I'm assuming that the water hasnt gone too deeep into the render but what time frame should I be looking at? 
Cheers

----------


## Brickie

> Gday all,
> I have had my front brick retaining wall cement rendered about 6 or so weeks ago and the renderer told me to leave it for over 4 weeks before I paint it so the render can fully cure. He told me to give it a little spry with water every now and then to help stop it drying too quickly and prevent cracks. He told me that rain would also help it.

  Ive never seen a builder doing that.. :Confused:  standing around with a spray bottle.. :Biggrin: 
Sounds like one of those, "if you dont do that, and it cracks, its your fault" things..   

> My problem is at the moment that it wont stop friggin raining so I can get a coat of paint on it, which I want to do so I can fill the garden bed behind it and put all my plants in before summer ends. 
> My question is how long after it rains does it take for render to dry out enough to paint.
> I'm assuming that the water hasnt gone too deeep into the render but what time frame should I be looking at? 
> Cheers

  Is the paint water based?

----------


## Tubby2

It was the renderer that told me to spray it with water and I think he said to use a hose.
From memory he said that keeping the outside wet allows the inside to dry better and avoid cracks. 
The Paint is Taubmans all weather acrylic.  
I bit the bullet and since we had a hot sunny day on saturday and a hot sunny day sunday I decided to put my first coat on and within 10mins of me starting I heard the  rumbling of thunder in the distance. I had  just finished the first coat and about 20 mins later we got hit with a massive thunder storm and hail. The one that was on the news that hit western Sydney with golf ball sized hail stones. 
The paint held up quite well with the exception of the last metre or so that had a couple of run marks but the rest must have dried enough. 
Maybe I should go and paint a wall out west and break the drought.

----------


## Brickie

> It was the renderer that told me to spray it with water and I think he said to use a hose.
> From memory he said that keeping the outside wet allows the inside to dry better and avoid cracks.

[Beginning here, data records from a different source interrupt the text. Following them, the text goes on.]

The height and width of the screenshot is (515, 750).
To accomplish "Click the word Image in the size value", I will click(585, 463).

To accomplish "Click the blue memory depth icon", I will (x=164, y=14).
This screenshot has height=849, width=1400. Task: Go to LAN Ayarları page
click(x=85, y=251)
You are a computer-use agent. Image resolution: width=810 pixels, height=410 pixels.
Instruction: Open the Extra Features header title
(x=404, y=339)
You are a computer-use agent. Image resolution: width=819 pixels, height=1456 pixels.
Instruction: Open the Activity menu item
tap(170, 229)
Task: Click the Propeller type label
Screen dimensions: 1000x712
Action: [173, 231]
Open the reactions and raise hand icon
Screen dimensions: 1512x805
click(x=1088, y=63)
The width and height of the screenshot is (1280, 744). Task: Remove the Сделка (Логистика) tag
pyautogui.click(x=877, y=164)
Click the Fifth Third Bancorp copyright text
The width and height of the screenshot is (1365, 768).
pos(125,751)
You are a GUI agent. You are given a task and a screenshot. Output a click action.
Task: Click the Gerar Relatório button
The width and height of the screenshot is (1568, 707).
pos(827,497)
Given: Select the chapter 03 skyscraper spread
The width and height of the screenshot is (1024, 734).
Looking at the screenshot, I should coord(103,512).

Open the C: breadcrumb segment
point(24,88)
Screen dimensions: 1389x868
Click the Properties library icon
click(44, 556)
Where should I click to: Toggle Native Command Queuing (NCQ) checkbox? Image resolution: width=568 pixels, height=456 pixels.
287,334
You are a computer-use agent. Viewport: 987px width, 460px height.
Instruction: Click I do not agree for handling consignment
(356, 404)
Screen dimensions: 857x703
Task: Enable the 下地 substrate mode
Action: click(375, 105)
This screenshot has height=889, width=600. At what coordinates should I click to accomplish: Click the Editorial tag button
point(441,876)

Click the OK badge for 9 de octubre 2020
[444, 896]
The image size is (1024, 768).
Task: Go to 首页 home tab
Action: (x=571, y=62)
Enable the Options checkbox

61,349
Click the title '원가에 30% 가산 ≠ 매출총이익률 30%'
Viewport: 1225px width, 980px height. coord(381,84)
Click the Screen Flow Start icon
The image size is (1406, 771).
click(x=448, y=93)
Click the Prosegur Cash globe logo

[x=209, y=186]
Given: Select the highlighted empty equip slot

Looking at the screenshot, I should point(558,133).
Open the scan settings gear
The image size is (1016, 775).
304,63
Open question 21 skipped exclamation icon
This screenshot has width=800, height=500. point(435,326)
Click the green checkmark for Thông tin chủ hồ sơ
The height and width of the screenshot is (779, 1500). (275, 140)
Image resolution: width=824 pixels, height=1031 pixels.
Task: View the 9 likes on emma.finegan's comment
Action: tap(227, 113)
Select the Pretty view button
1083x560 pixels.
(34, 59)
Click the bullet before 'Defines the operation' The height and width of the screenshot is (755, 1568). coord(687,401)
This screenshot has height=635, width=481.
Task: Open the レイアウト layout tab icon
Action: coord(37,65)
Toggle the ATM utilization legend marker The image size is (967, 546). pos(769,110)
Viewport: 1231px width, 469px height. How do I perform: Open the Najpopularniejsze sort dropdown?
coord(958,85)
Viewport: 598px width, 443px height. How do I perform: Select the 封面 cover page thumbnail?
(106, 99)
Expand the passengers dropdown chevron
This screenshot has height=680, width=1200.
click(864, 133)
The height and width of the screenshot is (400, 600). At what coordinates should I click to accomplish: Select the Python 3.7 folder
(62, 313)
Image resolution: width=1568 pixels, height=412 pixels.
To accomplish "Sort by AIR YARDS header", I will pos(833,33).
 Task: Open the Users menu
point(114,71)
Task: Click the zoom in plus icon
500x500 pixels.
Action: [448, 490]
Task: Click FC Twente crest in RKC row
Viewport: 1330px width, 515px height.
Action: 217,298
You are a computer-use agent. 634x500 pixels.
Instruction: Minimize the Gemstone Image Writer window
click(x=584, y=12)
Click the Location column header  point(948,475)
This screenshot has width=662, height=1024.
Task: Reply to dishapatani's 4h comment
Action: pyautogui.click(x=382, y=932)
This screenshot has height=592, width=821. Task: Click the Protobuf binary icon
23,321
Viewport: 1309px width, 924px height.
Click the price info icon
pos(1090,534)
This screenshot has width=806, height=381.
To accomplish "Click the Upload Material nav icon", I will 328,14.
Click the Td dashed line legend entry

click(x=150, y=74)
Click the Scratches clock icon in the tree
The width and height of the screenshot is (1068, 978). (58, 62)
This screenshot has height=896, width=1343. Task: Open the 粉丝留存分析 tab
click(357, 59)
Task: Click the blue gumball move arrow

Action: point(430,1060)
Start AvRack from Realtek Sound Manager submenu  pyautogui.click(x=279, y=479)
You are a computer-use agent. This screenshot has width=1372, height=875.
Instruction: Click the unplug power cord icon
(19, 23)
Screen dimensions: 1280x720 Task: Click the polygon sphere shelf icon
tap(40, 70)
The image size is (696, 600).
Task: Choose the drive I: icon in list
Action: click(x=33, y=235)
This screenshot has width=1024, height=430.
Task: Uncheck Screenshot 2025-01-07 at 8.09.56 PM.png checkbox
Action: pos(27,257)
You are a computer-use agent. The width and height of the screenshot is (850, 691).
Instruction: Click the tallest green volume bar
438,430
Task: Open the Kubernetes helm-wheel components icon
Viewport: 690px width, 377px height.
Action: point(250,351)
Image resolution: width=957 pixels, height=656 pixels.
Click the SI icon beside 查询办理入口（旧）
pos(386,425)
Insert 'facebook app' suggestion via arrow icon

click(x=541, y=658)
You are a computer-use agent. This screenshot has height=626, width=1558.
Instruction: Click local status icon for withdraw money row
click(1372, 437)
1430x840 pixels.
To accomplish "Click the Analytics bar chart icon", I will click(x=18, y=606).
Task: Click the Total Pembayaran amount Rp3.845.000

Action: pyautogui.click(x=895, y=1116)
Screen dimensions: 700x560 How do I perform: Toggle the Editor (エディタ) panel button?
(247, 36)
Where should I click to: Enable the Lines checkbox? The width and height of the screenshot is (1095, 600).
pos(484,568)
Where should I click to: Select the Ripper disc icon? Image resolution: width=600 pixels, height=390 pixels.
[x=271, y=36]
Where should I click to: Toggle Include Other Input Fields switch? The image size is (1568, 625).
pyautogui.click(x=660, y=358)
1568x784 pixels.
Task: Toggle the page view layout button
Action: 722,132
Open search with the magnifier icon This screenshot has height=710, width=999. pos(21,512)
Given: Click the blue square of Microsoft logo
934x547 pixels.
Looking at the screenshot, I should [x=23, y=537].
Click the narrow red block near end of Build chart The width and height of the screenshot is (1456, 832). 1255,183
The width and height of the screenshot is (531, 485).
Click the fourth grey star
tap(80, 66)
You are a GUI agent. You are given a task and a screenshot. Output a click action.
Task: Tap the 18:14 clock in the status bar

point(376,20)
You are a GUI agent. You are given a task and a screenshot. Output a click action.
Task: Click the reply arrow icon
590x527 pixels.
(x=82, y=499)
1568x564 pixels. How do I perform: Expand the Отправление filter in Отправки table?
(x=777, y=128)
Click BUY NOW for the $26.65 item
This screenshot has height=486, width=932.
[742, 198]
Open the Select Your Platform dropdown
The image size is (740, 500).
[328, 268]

  Mortar has initial set at in 45 minutes and final set at 10 hours, I dont think it will move after that unless the bricks it is stuck onto move in some way.  :Confused:  
Minor shrinkage cracks do happen in mortar but its usually due to the clay in the sand shrinking as it sets. 
Renders use washed sand so I dont see how it could crack..  :Confused:

----------


## Bleedin Thumb

Tubby, if you are backfilling with soil behind  the wall make sure that you waterproof first with Ormonoid or equivalent. Otherwise the outside face of the wall will always be damp and may end up getting a lot of algae growing etc.

----------